Cinefórum CCLXII: «Los caballeros de la moto»
La semana pasada vimos a Harry el sucio convertirse en el fuerte enfrentado a policías, jueces y verdugos que le pusieron frente al espejo, obligándole a replantearse su código de conducta. En Los caballeros de la moto, Ed Harris encarna un rey Arturo contemporáneo y lunático que, a las órdenes de un tal George A. Romero, aprieta los dientes para darle una vuelta de tuerca al ideal de caballería. De algún modo, la carrera frenética de Knightriders conduce a una reflexión sobre el sueño americano; y, aunque un jinete siempre depende su montura, el verdadero motor de esta película es el espíritu del cine de los 80.

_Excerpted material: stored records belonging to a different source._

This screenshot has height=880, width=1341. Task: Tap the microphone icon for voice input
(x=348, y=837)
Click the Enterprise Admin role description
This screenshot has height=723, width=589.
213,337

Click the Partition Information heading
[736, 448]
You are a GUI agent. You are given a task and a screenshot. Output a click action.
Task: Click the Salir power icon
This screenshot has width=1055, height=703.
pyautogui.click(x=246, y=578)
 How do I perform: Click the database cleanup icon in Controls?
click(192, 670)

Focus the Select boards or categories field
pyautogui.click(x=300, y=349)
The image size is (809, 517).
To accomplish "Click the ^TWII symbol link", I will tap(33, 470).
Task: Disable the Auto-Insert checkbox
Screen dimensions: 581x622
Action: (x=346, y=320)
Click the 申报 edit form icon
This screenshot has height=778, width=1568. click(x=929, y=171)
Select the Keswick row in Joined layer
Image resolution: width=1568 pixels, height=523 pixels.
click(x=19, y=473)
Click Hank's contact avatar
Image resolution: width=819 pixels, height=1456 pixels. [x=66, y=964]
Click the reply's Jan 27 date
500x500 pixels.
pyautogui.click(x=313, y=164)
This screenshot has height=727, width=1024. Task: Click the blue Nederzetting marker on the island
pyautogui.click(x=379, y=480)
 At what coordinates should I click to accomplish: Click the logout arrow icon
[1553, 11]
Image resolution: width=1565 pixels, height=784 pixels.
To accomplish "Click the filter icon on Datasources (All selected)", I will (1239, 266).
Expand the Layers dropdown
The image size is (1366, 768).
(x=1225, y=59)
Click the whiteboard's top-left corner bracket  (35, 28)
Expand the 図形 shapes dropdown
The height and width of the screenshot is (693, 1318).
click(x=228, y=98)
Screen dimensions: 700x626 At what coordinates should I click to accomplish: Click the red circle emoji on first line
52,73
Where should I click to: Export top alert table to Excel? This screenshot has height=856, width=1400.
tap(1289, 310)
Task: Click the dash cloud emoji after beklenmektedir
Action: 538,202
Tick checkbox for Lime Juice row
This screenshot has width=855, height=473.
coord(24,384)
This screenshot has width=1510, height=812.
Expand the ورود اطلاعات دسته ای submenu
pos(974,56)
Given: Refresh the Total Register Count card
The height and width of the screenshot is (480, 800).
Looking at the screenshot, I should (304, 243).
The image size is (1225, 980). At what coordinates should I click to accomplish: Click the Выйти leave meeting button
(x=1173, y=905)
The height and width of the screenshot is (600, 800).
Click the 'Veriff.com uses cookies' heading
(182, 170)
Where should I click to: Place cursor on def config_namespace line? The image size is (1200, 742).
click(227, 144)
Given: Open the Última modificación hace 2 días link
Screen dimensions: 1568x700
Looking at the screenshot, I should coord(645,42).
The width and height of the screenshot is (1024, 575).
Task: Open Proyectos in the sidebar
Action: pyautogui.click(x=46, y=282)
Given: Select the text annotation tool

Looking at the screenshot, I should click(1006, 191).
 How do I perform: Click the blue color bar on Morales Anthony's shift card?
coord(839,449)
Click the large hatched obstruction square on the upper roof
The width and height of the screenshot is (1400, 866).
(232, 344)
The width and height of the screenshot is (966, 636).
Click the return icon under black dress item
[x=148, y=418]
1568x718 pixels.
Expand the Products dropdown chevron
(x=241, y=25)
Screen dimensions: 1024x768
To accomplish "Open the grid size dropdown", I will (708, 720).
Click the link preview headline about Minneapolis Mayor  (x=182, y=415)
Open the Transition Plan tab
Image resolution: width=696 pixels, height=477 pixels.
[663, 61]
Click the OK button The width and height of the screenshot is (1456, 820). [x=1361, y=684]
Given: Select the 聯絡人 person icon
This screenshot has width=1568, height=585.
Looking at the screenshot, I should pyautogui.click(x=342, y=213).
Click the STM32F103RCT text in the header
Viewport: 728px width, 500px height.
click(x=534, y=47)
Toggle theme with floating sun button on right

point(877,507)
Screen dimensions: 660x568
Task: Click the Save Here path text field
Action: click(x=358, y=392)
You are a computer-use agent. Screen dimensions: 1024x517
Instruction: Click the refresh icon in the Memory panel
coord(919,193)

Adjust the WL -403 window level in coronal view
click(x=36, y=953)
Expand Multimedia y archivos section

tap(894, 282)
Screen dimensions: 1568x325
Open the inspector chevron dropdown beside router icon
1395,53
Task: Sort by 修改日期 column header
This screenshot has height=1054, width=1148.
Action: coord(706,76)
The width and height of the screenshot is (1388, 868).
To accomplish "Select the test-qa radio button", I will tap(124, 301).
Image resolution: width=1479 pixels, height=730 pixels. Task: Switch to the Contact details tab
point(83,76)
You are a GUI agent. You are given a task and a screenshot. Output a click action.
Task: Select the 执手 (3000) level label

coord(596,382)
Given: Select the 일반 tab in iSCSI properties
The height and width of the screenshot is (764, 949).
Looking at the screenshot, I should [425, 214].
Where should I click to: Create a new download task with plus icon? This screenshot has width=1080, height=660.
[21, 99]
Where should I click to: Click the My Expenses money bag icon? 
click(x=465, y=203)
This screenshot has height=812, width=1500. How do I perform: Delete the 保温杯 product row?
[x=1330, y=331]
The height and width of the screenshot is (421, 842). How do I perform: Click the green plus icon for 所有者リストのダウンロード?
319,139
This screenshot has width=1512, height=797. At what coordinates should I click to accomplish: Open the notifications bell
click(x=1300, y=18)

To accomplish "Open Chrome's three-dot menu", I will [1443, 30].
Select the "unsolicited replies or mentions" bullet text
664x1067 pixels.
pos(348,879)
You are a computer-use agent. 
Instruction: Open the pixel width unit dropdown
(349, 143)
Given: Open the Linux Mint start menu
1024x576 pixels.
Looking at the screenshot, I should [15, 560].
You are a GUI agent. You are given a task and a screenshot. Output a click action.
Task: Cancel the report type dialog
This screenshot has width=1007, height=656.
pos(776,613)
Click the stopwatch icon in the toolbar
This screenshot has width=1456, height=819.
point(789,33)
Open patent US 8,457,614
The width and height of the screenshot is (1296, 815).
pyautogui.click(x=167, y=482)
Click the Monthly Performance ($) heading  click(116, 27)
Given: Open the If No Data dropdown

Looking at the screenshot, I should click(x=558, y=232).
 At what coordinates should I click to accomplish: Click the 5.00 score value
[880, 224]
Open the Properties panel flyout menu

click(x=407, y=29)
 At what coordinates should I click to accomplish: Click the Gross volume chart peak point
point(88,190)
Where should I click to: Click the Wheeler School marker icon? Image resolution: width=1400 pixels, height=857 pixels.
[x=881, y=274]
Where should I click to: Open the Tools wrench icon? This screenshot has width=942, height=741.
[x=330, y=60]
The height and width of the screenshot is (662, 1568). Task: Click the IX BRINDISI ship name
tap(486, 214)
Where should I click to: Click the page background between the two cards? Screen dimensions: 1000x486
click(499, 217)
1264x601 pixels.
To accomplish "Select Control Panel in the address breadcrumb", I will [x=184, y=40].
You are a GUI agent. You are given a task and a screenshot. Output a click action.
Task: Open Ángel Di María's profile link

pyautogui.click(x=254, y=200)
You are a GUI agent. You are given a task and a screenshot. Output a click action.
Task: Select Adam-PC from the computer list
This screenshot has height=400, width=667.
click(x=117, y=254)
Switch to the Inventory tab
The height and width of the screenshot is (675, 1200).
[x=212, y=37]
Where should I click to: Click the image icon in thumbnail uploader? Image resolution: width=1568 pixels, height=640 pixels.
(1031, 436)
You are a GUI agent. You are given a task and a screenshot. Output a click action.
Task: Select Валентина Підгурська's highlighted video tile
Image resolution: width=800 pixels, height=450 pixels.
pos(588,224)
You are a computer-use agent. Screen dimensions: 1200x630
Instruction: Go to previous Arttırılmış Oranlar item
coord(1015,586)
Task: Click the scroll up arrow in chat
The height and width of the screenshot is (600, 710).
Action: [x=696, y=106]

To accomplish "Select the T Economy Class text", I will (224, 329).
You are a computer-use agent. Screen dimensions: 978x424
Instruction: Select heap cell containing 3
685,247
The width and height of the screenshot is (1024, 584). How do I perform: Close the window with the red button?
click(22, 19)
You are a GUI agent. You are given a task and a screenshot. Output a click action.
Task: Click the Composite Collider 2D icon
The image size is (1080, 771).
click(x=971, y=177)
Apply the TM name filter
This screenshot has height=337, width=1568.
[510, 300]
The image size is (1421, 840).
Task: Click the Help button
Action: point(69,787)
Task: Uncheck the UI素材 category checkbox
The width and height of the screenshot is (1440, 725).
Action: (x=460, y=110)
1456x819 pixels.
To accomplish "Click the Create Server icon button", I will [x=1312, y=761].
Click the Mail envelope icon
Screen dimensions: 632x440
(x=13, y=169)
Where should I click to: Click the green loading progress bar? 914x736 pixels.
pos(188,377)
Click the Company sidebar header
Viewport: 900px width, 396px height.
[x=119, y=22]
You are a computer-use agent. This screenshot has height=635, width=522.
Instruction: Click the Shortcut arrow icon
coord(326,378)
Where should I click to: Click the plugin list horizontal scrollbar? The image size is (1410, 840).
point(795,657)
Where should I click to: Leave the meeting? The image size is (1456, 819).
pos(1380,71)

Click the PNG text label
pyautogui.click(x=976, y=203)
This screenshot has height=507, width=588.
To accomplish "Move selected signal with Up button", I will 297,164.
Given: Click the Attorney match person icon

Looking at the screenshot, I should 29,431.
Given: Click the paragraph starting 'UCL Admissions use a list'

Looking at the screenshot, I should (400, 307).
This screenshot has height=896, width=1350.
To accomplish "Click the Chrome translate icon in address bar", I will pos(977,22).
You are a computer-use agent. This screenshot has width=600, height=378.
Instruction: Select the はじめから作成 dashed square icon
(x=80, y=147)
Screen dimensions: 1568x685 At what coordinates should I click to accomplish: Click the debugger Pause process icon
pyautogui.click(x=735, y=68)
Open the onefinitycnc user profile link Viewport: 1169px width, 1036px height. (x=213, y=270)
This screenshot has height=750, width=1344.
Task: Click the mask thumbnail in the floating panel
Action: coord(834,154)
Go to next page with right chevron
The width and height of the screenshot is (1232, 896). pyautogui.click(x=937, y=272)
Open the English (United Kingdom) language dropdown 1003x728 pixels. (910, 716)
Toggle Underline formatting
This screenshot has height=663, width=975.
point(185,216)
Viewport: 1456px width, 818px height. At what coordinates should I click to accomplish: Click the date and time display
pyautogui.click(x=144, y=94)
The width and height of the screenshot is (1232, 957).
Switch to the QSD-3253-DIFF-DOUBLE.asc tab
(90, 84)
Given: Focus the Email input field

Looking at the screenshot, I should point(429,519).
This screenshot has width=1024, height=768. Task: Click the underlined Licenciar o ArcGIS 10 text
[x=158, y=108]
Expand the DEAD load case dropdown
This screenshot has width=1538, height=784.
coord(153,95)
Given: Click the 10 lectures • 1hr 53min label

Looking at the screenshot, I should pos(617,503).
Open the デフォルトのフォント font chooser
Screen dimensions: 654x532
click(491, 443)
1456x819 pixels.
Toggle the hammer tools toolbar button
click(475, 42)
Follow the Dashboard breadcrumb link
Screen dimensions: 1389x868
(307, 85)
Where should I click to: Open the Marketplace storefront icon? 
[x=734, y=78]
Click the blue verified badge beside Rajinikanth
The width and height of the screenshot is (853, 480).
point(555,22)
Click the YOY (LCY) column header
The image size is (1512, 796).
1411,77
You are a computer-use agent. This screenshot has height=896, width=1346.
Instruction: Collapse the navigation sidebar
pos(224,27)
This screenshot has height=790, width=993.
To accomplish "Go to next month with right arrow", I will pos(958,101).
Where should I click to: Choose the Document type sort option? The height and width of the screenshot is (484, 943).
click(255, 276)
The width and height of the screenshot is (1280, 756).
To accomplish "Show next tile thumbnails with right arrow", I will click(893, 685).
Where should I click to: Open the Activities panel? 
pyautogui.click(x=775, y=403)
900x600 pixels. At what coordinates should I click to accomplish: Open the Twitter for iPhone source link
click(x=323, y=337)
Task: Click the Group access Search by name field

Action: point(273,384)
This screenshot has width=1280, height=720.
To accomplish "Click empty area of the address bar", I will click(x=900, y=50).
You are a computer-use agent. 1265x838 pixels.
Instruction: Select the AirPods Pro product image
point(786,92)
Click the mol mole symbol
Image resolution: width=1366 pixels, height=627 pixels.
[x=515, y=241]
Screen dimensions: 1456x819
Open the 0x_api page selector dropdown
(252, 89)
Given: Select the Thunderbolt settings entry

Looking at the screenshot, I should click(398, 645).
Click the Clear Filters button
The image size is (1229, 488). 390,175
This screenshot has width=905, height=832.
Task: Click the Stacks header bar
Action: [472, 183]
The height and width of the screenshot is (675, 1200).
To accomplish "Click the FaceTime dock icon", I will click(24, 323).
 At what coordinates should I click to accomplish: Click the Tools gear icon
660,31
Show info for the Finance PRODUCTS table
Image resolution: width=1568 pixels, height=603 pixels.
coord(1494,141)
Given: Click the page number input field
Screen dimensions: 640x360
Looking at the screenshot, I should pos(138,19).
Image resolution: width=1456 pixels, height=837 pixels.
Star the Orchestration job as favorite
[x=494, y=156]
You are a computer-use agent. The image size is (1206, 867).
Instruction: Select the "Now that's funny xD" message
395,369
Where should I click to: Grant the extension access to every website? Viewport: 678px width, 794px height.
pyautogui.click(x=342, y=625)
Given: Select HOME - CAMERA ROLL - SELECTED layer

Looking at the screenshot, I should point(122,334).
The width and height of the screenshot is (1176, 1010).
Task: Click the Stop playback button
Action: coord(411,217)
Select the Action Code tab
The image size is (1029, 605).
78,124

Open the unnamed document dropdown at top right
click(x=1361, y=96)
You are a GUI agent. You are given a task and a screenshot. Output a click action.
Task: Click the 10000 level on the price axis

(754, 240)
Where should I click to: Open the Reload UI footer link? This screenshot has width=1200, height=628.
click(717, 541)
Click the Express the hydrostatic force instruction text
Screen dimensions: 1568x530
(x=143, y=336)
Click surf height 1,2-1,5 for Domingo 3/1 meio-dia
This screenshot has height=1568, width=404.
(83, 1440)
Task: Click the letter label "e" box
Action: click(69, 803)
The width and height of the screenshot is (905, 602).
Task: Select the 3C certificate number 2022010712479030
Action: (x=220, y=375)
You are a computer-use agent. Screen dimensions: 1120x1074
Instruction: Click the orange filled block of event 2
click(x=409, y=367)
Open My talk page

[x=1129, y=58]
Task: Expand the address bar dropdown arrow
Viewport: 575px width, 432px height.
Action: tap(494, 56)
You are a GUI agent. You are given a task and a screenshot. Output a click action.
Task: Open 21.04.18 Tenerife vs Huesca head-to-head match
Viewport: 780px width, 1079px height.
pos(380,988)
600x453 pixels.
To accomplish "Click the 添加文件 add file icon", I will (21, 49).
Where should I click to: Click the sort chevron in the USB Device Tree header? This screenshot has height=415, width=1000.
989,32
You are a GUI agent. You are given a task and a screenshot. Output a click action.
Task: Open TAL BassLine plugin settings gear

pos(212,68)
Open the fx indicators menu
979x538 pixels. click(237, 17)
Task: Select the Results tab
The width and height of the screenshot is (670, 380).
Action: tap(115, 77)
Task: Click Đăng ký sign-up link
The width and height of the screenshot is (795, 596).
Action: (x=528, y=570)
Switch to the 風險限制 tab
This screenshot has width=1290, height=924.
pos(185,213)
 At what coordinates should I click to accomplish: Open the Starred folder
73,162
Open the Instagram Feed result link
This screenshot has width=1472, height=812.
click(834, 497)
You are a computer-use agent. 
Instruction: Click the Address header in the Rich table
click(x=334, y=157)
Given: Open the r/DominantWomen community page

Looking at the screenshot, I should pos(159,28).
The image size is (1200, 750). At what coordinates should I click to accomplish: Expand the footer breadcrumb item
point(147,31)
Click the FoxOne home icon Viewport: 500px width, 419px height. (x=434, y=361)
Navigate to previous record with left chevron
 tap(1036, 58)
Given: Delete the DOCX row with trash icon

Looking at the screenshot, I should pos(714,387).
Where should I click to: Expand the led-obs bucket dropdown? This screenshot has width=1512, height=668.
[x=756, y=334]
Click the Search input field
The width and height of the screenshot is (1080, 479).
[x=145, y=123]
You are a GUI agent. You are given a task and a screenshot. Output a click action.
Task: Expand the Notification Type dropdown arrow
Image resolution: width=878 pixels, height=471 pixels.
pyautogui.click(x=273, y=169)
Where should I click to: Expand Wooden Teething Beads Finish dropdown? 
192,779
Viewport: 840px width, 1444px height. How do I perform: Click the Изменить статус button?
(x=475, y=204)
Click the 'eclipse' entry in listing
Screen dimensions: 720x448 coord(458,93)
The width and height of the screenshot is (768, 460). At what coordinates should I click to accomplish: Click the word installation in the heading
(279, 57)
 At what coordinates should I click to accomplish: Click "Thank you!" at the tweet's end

Los protagonistas de la pieza son un grupo de feriantes motorizados que pretenden emular a los caballeros de la mesa redonda, cabalgando las llanuras sin fin del subcontinente norteamericano y buscando la felicidad en el horizonte. Pero, ya saben, acabará haciendo acto de presencia un conflicto característico de la ficción yankee: quien busca alcanzar el viejo sueño americano de la libertad positiva acaba por toparse con el capitalismo que la negativa organiza a su alrededor, precisamente, alimentada por la inacción del idealismo.
Así pues, a primera vista encontramos un desfile de personajes hilarantes e hipertrofiadas coreografías sobre ruedas, con un montón de especialistas pegándose mazados y haciendo cabriolas típicas de la época: esas que hoy día parecen ridículas pero, seguramente, acabaron con un señor en el hospital y su moto en el desguace. Pero lo cierto es que esta es la película que Romero decidió rodar tras Dawn of the Dead, la secuela de La noche de los muertos vivientes, que le debió dejar buenos dineros en el bolsillo. ¿Y qué hizo a continuación el neoyorquino? Pues contrató a Ed Harris para confundir al rey Arturo con Don Quijote, a una Harley con Rocinante, y versionar la eterna lucha de la prosaica realidad contra los ideales. Concluyó, en el rasgo más reconocible de su obra en esta película, que la autodestrucción (y por tanto la derrota) es el único camino posible para quien no pueda corromperse.
Lo que prometía ser un absurdo de dos horas y media funciona si uno se sube a la moto y abre gas a fondo. Si uno encuentra el momento y la compañía adecuados para dejarse llevar por el sinuoso recorrido que hicieron juntos un director, un actor y un personaje míticos en una vieja película de motos de los 80.